This performance audit addresses the city’s measures of pavement conditions, specifically:

  • Does the information in the pavement management system accurately reflect the conditions of city streets?

Public Works Department staff designed the pavement measurement system. Staff inspects city streets to identify defects, enters those results into a database, and analyzes the information in the database. Inspectors completed a survey of all of the streets in the city 2005, and reinspected about 35 percent of the streets as of May 2008.

The city has been using the pavement management system since finishing the first round of inspections. Among the uses have been: identifying specific projects and types of repairs, predicting maintenance needs, estimating the effects of maintenance, identifying budget needs, and analyzing existing street conditions within a redevelopment area.

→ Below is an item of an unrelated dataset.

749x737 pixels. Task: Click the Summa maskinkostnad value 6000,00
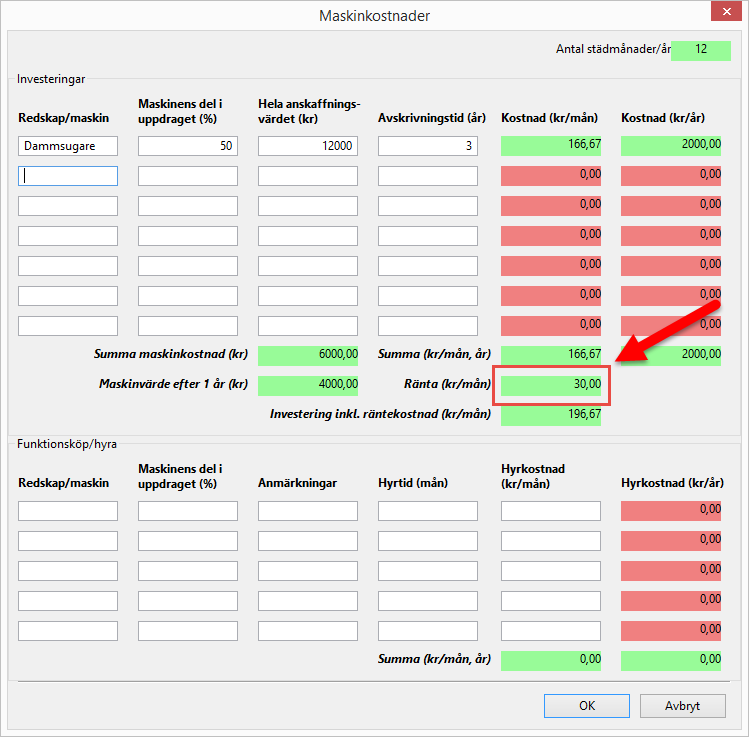[308, 354]
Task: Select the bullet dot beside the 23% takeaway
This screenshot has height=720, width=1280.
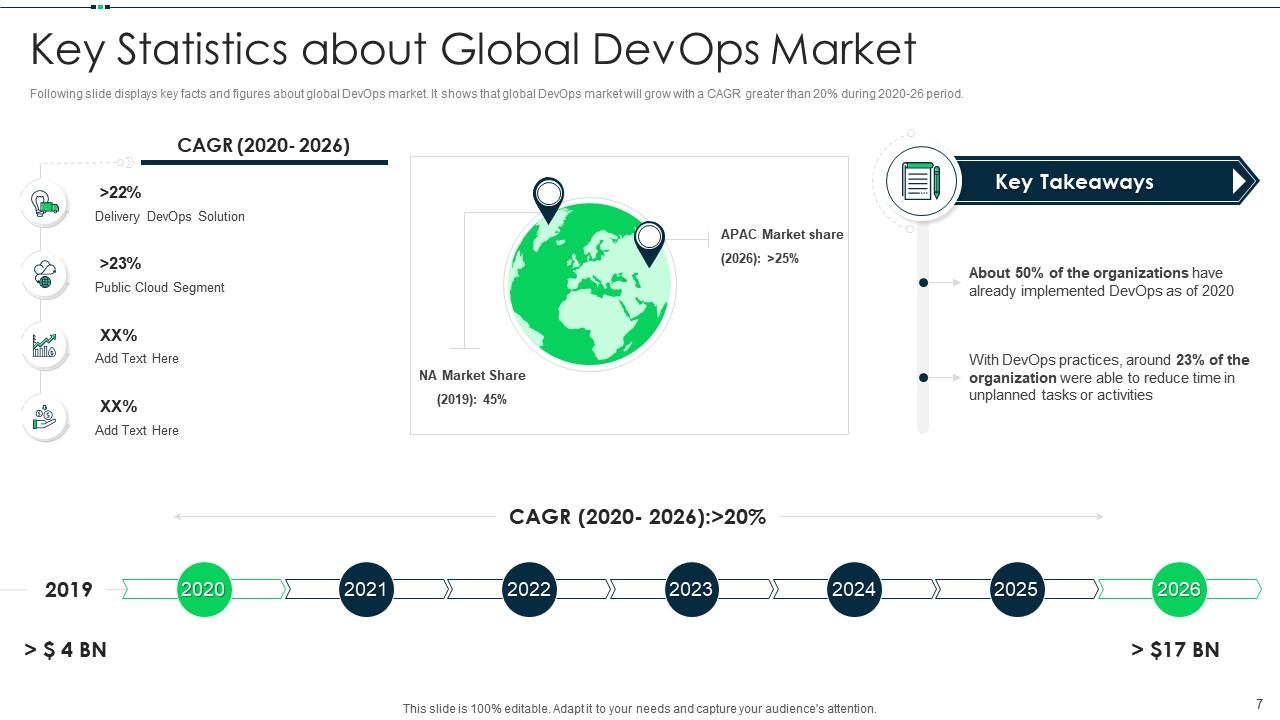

Components of a pavement management system

Regularly collect pavement condition data. Public Works staff inspects streets, notes defects, and enters the inspection results into the database. Information Systems staff enters new street segments and updates work history.

Database to sort, store, and map the data. Information Systems staff maintains the pavement information in a geodatabase format which stores both tables and spatial information.

Analysis to evaluate repair and preservation strategies and identify cost effective projects. Public Works and Information Systems staff work together to develop questions, analyze the data, and generate reports for management and the City Commission.

Pavement management systems involve collecting information on basic surface distresses and then using those distresses to calculate a pavement condition index (PCI). A pavement with no visual distresses rates 100. Points are deducted for each distress, adjusted for both severity and extent of the distress, to calculate the PCI for a segment of street.

Pavement measures and work history provide reliable information on the condition of streets

The city's pavement measures and work history provide reliable information about the condition of city streets. City staff inspected streets, identified and quantified defects, and calculated pavement condition scores. Those scores combined with recent maintenance work and an understanding of how pavement deteriorates over time provides reliable information on the condition of city streets.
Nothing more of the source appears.